M.Z.: Dodajmy, poprzednika kpt. Mariana Gołębiewskiego „Irki” na tym stanowisku.
M.S.: Tak. Antoni Rychel, który zginął najprawdopodobniej z rąk członków ukraińskiego podziemia, był uważany za jednego z najbardziej wrogo ustosunkowanych do Ukraińców dowódców AK na tym terenie. Z jednej strony jest więc dziadek akowiec, przyboczny Rychela, z drugiej jego brat – Józef Sawa, którego pamięci poświęcam przekład tej kroniki. Józef w czasie przesiedleń ludności ukraińskiej z Polski do USRR został wiosną 1945 r. wywieziony wraz z rodziną z Terebinia najpierw do obłasti (obwodu) mikołajewskiej, skąd następnie trafił na Wołyń (tam został zastrzelony przez stribka, w Polsce powiedzielibyśmy – ormowca). Dodam, że w tym czasie Terebiń był jedną z najbardziej przyjaznych wiosek dla oddziału UPA „Wowky”. Mimo to jego partyzanci dali się mocno we znaki zarówno polskim (katolickim), jak i ukraińskim (prawosławnym) mieszkańcom wsi.
M.Z.: Skupmy się zatem na kronice wspomnianego oddziału UPA, która jest tematem Pana ostatniej książki.
M.S.: Impuls wyszedł od Pana kilka lat temu. To właśnie Pan zainteresował mnie źródłem ukraińskim, kroniką oddziału UPA, która dotyczy powiatu hrubieszowskiego i tomaszowskiego. Najpierw zacząłem ją czytać jako źródło o swoich rodzinnych terenach i tłumaczyć tekst na własne potrzeby, z pasji do dziejów rodzinnych stron. Gdy kronika została już przetłumaczona, postanowiłem opatrzyć ją aparatem naukowym, napisać do niej wstęp i posłowie, a dodatkowo pokazać ludziom miejsca opisane w kronice. Ponadto znałem Panią Olgę Czarnecką z domu Siwak (po ukraińsku Sywak), która była daleką kuzynką autora kroniki. Rozmawialiśmy o tamtych trudnych czasach podczas prywatnych, świątecznych i codziennych spotkań, co dało dodatkowy impuls do pracy nad książką. Świadkowie historii byli dla mnie żywym źródłem.

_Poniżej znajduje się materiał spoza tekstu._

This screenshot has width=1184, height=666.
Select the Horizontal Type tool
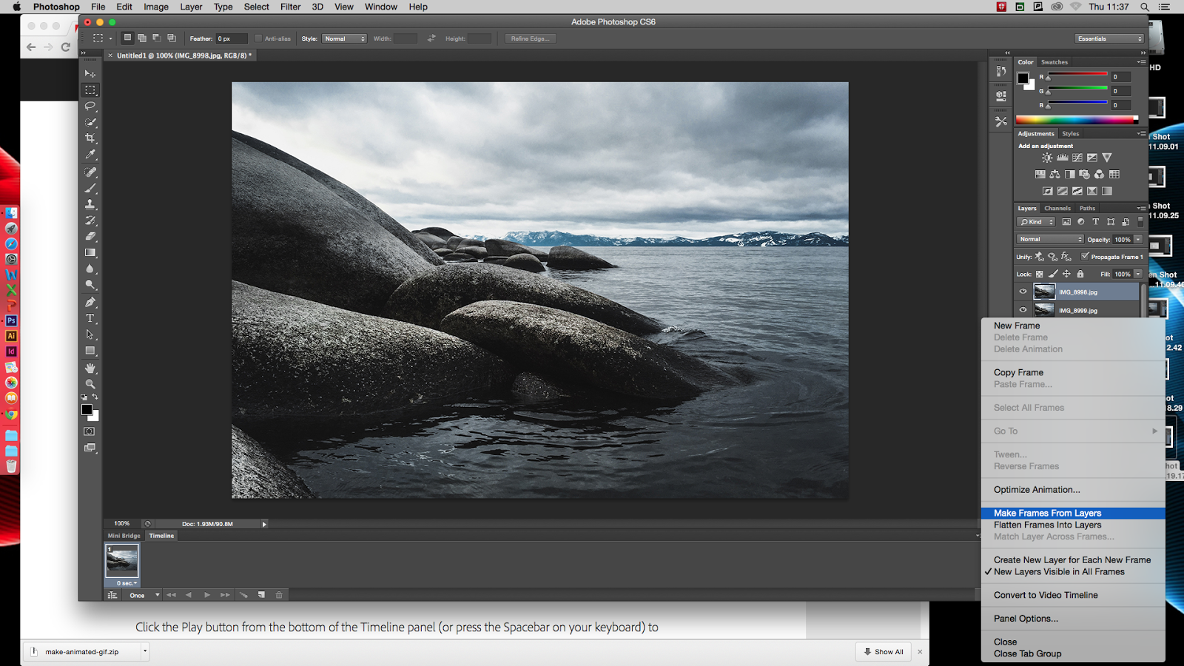coord(90,318)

Towarzyszyłem Pani Oldze w ostatnich latach życia jej samej i jej męża Józefa, który akurat z bratem mojego dziadka, wspomnianym Józefem Sawą, został przesiedlony z Terebinia w 1945 r. To były spotkania między innymi przy święcie Jordanu, 19 stycznia, gdy obchodzę imieniny. Spotykaliśmy się wówczas przy wspólnym stole w Hrubieszowie. Z jednej strony Pani Olga, która z rozrzewnieniem, nieraz ze łzami w oczach wspominała tragiczne losy swoich kuzynów walczących w UPA, a z drugiej strony Pan Józef, któremu ukraińscy partyzanci w Terebiniu wymordowali część krewnych między innymi z rodziny Łuczyńców. Osoby, które zadeklarowały chęć wyjazd do USRR po lipcu 1944 r.
M.Z.: Wbrew temu, czego żądało od miejscowych Ukraińców podziemie banderowskie.

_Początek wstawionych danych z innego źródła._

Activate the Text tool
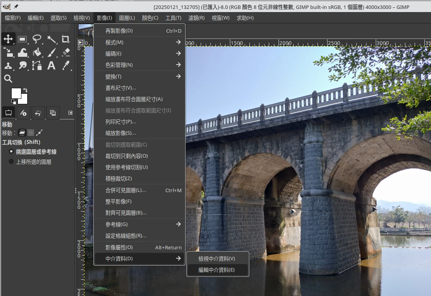The height and width of the screenshot is (296, 431). pyautogui.click(x=51, y=66)
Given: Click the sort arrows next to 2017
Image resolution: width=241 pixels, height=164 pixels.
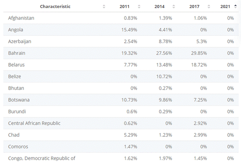Looking at the screenshot, I should click(x=208, y=6).

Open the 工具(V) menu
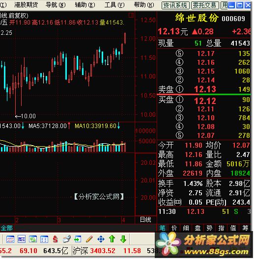(114, 5)
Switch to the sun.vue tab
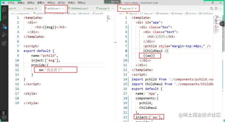The width and height of the screenshot is (225, 122). pos(103,8)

M.S.: Tak, zarówno takie dyskusje w gronie rodzinnym, jak i w gronie znajomych osób czyniły w moich oczach wspomniane źródło bliższym, żywym, aktualnym.

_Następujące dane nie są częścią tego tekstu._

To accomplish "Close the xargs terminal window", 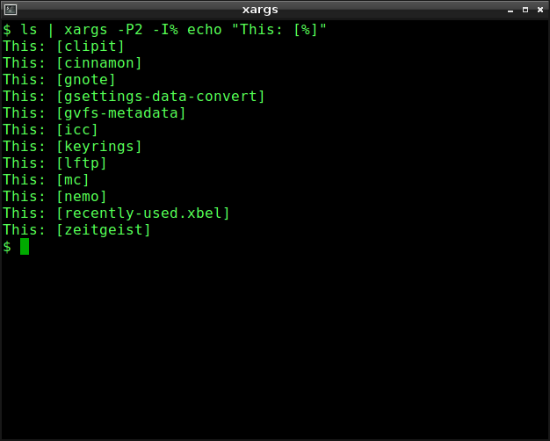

M.Z.: Obszar, o którym jest mowa w kronice oddziału UPA „Wowky”, czyli okolice Hrubieszowa i Tomaszowa Lubelskiego, był targany konfliktem wyznaniowym i narodowościowym już przed II wojną światową. Wystarczy wspomnieć chociażby niesławną akcję rewindykacyjno-polonizacyjną, w tym burzenie cerkwi na Chełmszczyźnie w drugiej połowie lat trzydziestych. Obie społeczności, silnie zwaśnione na krótko przed wybuchem wojny, jeszcze boleśniej zostały doświadczone w okresie okupacji niemieckiej polityką narodowościową okupanta, a także wzmagającym się konfliktem polsko-ukraińskim. Jego symbolami są tragiczne losy w marcu 1944 r. ukraińskich mieszkańców Sahrynia, ofiar „rewolucji hrubieszowskiej” AK i BCh, czy polskich mieszkańców Tarnoszyna zabitych w czasie akcji antypolskiej OUN-B i UPA na Chełmszczyźnie. Wiosną 1944 r. doszło na tym terenie do wybuchu krwawej polsko-ukraińskiej wojny partyzanckiej. Walkom partyzanckim towarzyszyły masowe zbrodnie popełniane przez obie strony na ludności przeciwnika. Ich ofiarą padło w sumie kilka tysięcy polskich i ukraińskich cywilów. Kolejne dziesiątki tysięcy Polaków i Ukraińców z Chełmszczyzny zostały zmuszone do porzuceniem swoich domostw. Zniszczeniu uległa również blisko setka wsi na spornych obszarach pogranicza etnicznego, co w konsekwencji doprowadziło do jego wyludnienia. Kres tym wydarzeniom przyniosło wkroczenie Armii Czerwonej na Lubelszczyznę w lecie 1944 r. I właśnie wtedy rozpoczyna się kronika oddziału UPA „Wowky”, która jest tematem Pana książki. Stąd moje pytanie: jaki obraz realiów pierwszego roku istnienia Polski „lubelskiej” rysuje się w ukraińskiej kronice?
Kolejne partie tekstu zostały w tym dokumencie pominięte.